## Your goal
A word-for-word copy of the lines below, starting at the line with "Task: Open the" and ending at the last one, is what you should give. Omit every picture.

## Source information
╭──

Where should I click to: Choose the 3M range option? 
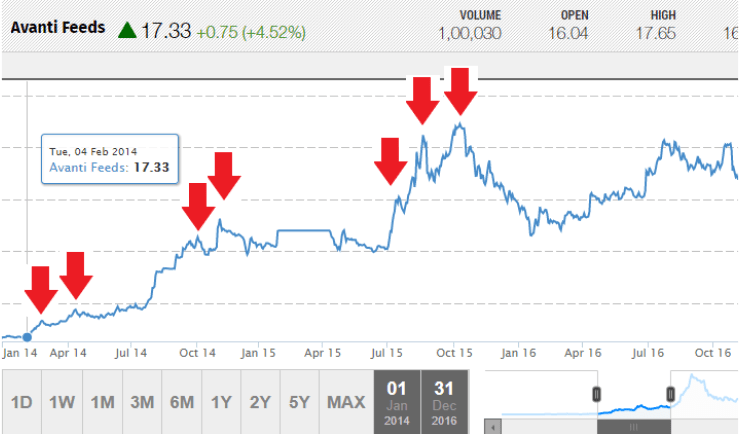[142, 402]
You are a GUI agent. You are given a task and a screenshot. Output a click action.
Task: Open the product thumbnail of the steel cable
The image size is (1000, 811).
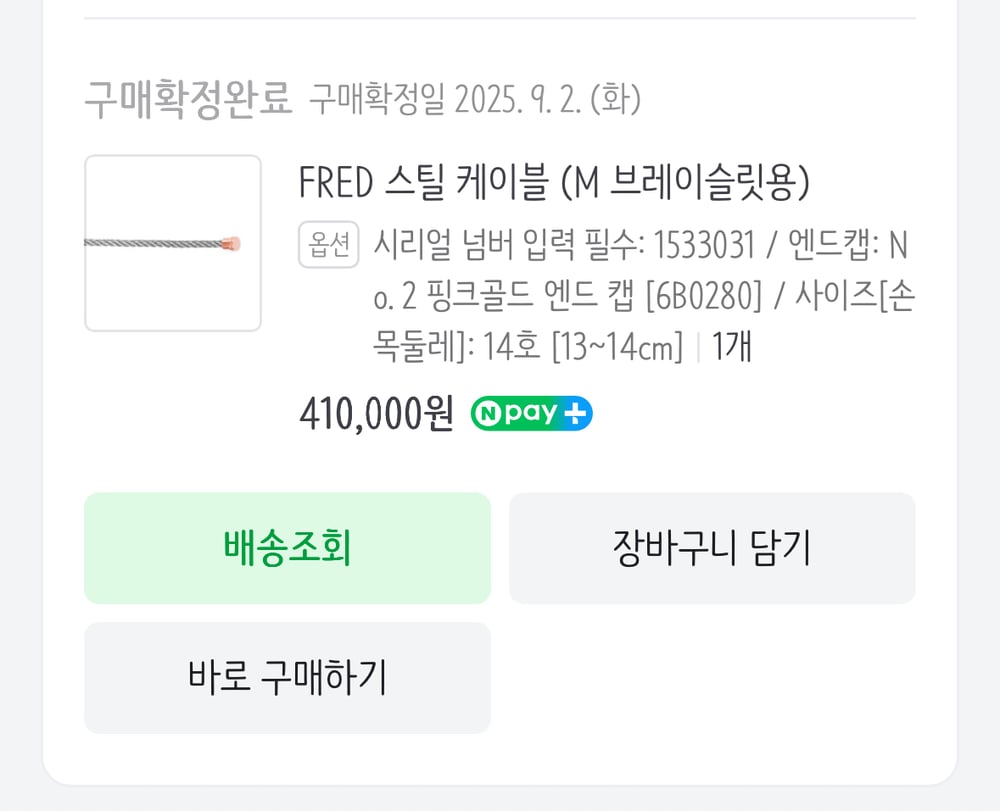(x=172, y=243)
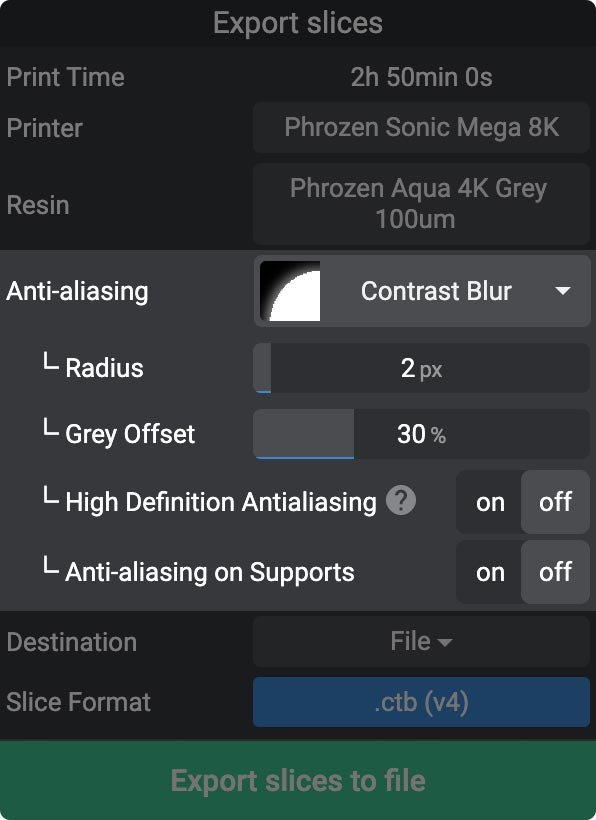Adjust the Radius slider
Viewport: 596px width, 820px height.
click(x=422, y=368)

╰──

## Output for this exercise
Task: Open the product thumbnail of the steel cable
The image size is (1000, 811).
(x=172, y=243)
Adjust the Radius slider
Viewport: 596px width, 820px height.
click(x=422, y=368)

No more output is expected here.